Metadata-Version: 2.1
Name: mcaption
Version: 0.0.6
Summary: A modern implementation of simple image captioning
Home-page: https://github.com/manbehindthemadness/modern-caption
Author: Manbehindthemadness
Author-email: manbehindthemadness@gmail.com
Classifier: Programming Language :: Python :: 3
Classifier: License :: OSI Approved :: MIT License
Classifier: Operating System :: OS Independent
Requires-Python: >=3.10
Description-Content-Type: text/markdown
License-File: LICENSE
Requires-Dist: scikit-image>=0.18.1
Requires-Dist: transformers>=4.10.2
Requires-Dist: numpy
Requires-Dist: ftfy
Requires-Dist: tqdm
Requires-Dist: torch>=2.0.0
Requires-Dist: torchvision>=0.17.0
Requires-Dist: quickdl

<h1>Modern-Caption</h1>

---

**Description:**

This Python script provides functionality for generating image captions using the "modern-caption" library. It utilizes CLIP (Contrastive Language-Image Pretraining) and GPT-2 models for image encoding and caption generation, respectively. Users can generate captions for images using different pre-trained models and decoding methods.

---

**Installation:**

1. **Dependencies:**
   - `torch`
   - `clip`
   - `transformers`
   - `numpy`
   - `PIL`
   - `scikit-image`

2. **Setup:**
   - Ensure you have Python installed on your system.
   - Dependencies will be installed during setup.
   - Setup will **not** overwrite existing installs of PyTorch or Torchvision.
   - Install using pip:
     ```bash
     pip install modern-caption
     ```

---

**Usage:**

1. **Importing the Module:**
   ```python
   from mcaption import Caption
   ```

2. **Initializing the Caption Generator:**
   ```python
   cap = Caption(model='conceptual', device='cpu', prefix_length=10)
   ```

3. **Generating Captions:**
   ```python
   import skimage.io as io
   
   image = io.imread("images/cover.jpg")  # Load the image
   caption_conceptual = cap.predict(image, beam=True)  # Generate caption with beam search
   print("Conceptual Model Caption:", caption_conceptual)
   ```

---

**Explanation:**

- The `Caption` class initializes the image-captioning functionality with options to specify the model, device, and other parameters.
- Users can create multiple instances of the `Caption` class to compare different models or share common resources.
- The `predict` method generates captions for images using the specified model and decoding method.

---

**Examples:**

```python
from mcaption import Caption
import skimage.io as io

# Initialize Caption generator with the 'conceptual' model
cap = Caption(model='conceptual', device='cpu', prefix_length=10)

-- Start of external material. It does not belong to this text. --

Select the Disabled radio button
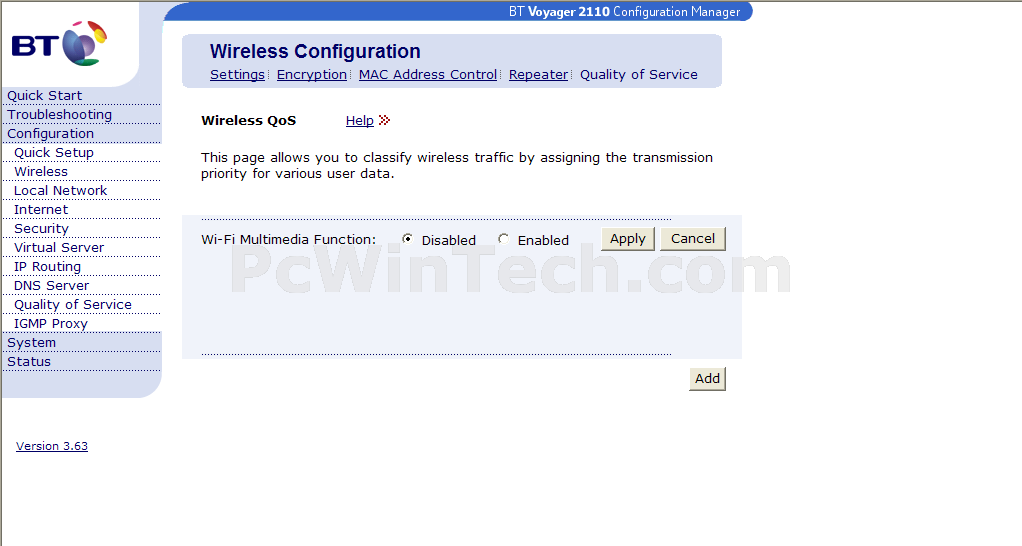pyautogui.click(x=407, y=239)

# Load an image and generate a caption using beam search
image = io.imread("images/cover.jpg")
caption_conceptual = cap.predict(image, beam=True)
print("Conceptual Model Caption:", caption_conceptual)

# Initialize another Caption generator with the 'coco' model, inheriting from the previous one
cap2 = Caption(model='coco', inherit=cap)

# Generate a caption using greedy decoding
caption_coco = cap2.predict(image, beam=False)
print("COCO Model Caption:", caption_coco)
```

---

**Notes:**
- The script demonstrates how to initialize and use the image-captioning functionality provided by the "modern-caption" library.
- Users can experiment with different models and decoding methods to obtain varied captions.
- Ensure that the image paths are correct and accessible.
- This library used the following [repository](https://github.com/rmokady/CLIP_prefix_caption) for conceptual reference.

---

## License

This project is licensed under the MIT License - see the [LICENSE](LICENSE) file for details.